At breakfast, too, he was cheerful. The idea for a different type of grappling hook had come in a dream and he was so sure it would work. There is an old story handed down in our family that, at midnight on Christmas Eve, the cows can be seen kneeling in prayer. Our cows must have asked the Good Lord for water.
After breakfast, George constructed a spiral of steel wire. At the lower end, the wire was crooked inward into a sharp hook. This he attached to the rod that had held his other grappling device.
Again, the rods went down the two-and-a-half-inch hole. Again, he started maneuvering to get this spiral over the pointed stub. At last, he was sure he had it. He pushed down as far as it would go and twisted to tighten the spiral and push the sharp hook into the wood. Next, carefully, he pulled until he was sure the spiral had the stub in its grip. Then, with a good pull, the plunger came away. No one said a word, as rod after rod was again brought to the surface and carried to the kitchen, we hoped, for the last time. At long last, the rod bearing the spiral and, in its firm grip, the stump to which was attached the all-important plunger.

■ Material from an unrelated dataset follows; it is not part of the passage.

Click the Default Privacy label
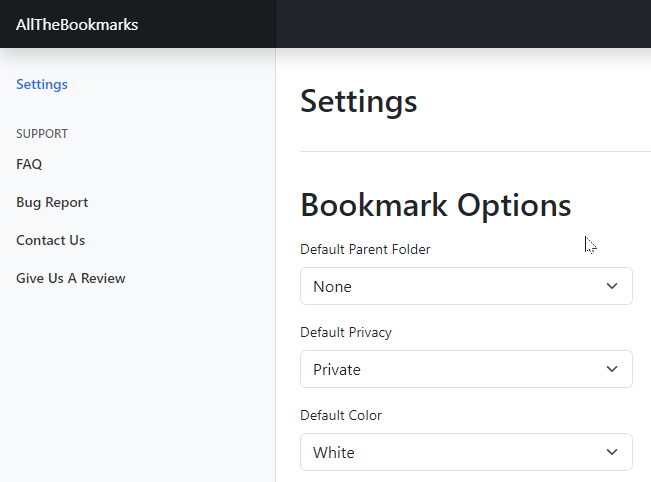 [346, 333]
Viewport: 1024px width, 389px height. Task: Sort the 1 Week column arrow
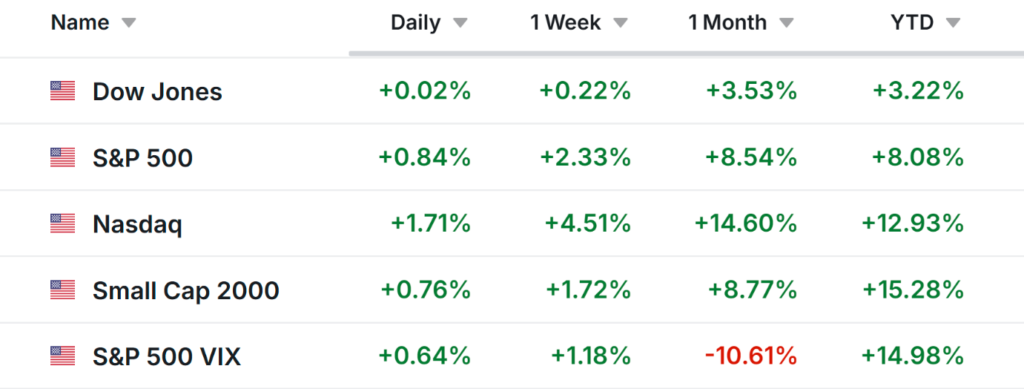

It didn’t take George long to get the plunger attached to a new rod. Then, for the last time, we carried those rods out and eased them down the well pipe. Everything was soon assembled, George tried, first with the pump handle, and “Merry Christmas”, water poured out the spout.
As soon as the tank was filled, and the other chores done up, we made our weary way to the house. Ma had cleaned up the kitchen floor for the last time, and as we opened the door the delightful odor of roasting turkey met our nostrils, helping us forget the cold, and the hard work that keeps a pioneer prairie farm moving forward.